David Harvey's invitation is probably the single best choice. Michael 
Perelman

-----------

Definitely. Just about any of Harvey's longer presentations (about an hour) 
helps a lot. His Capital 1, is on line and so is Capital vol 2 (& 3) combo. 
But there is no doubt this is an academic class and you have to do the 
reading, which he will go over the next lecture. I would also recommend The 
Eighteenth Brumaire. But you need some french political or literary history 
to go with it. For a quick intro to that read anything about Hausmann's 
remodeling of Paris, or a 19thC art history book, or read some of the famous 
novels, or just look at the paintings, or do all of the above.

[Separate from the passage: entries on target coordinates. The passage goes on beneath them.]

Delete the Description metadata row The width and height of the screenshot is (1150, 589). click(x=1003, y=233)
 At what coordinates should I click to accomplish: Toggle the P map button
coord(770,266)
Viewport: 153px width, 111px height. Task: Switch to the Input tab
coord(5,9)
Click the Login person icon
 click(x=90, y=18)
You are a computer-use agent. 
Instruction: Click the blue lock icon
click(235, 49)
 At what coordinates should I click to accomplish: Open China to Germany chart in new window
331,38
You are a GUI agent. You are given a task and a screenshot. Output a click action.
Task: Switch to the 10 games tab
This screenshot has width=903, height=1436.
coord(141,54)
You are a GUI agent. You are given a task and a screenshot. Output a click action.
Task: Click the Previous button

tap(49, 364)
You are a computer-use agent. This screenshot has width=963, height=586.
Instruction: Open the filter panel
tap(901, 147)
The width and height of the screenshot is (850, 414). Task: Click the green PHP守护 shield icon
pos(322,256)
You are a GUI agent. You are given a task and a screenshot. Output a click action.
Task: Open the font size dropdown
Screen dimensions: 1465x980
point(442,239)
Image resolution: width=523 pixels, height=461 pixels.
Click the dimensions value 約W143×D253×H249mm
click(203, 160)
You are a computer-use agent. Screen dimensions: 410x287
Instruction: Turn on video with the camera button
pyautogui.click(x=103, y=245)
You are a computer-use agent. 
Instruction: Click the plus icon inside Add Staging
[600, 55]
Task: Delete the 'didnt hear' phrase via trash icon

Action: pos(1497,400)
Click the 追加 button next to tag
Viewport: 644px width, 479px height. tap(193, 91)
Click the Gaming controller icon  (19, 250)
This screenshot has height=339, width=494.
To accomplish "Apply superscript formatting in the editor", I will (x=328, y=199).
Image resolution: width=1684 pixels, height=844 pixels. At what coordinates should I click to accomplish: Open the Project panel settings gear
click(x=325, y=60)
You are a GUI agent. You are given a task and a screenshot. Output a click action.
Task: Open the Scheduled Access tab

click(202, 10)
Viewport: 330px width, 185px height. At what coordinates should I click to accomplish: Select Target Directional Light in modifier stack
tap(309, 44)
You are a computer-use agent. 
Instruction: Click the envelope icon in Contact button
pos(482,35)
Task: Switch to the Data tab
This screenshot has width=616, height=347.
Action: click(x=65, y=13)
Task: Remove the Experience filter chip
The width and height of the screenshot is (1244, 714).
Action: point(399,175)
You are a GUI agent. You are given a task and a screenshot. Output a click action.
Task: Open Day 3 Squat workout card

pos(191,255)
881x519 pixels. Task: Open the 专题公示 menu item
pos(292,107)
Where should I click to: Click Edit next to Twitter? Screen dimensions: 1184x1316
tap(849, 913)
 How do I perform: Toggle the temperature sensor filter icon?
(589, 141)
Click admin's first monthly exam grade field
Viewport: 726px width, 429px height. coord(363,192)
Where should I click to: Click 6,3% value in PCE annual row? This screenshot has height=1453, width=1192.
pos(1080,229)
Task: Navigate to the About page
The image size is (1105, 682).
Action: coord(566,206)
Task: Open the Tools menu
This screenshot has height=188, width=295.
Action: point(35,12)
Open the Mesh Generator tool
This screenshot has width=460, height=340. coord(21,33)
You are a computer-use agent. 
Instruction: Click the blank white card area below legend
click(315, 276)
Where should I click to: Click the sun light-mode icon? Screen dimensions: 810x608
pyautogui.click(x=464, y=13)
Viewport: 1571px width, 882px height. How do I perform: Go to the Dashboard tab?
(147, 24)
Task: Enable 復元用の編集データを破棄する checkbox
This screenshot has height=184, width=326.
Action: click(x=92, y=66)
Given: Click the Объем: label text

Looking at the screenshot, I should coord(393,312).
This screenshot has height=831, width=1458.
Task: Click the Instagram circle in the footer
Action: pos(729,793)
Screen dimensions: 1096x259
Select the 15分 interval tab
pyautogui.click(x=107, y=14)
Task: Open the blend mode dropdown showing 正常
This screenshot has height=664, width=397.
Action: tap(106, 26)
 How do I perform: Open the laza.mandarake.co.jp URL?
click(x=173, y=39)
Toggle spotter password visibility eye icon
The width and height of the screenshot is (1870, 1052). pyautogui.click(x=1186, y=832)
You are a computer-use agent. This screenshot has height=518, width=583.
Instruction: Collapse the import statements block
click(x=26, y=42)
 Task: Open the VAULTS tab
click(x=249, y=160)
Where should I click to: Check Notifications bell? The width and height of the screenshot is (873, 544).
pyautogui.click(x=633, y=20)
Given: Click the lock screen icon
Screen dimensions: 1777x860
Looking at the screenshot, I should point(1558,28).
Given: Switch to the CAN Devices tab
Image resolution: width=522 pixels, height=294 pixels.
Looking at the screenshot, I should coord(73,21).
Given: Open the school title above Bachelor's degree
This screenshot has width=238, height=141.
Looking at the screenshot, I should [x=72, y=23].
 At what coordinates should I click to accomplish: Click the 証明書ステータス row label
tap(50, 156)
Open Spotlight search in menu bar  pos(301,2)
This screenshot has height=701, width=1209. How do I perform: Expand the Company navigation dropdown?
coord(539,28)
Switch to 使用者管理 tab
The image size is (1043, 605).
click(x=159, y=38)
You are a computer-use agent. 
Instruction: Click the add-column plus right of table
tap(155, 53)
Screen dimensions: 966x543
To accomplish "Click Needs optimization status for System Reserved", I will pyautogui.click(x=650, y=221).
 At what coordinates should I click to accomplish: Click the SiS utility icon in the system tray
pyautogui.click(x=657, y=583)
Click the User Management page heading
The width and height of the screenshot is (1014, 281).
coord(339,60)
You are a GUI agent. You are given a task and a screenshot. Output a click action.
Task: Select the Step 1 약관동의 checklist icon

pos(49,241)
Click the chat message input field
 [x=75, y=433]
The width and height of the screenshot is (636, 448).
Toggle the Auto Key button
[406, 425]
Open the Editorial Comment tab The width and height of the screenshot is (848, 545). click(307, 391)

The 
combination creats a sense of life to fill in the mostly political polemic 
of 18th B.

The central point is to capture the struggle between the pseudo social 
reforms that leave the fundamental relationship of oppression in place while 
pretending to be (or being) liberal, moderate, and socially concerned.

Trotsky HRR is a good suggestion but he is already too big. I really didn't 
quite get it until I faced the straight stuff from whiskers. You form your 
own interpretation and or impression. Personally I was not that impressed 
with others interpretations except Trotsky and Lenin. Mike Davis is good and 
so is Hugo Chavez.

The other thing is to get a bad job. You may become a Marxist like I did 
without knowing it. Something that requires skills that are completely 
unacknowledged and revolve around the time clock. Then you read Marx and 
say, yeah, like that... You see it. Those fat sons of bitches took it all.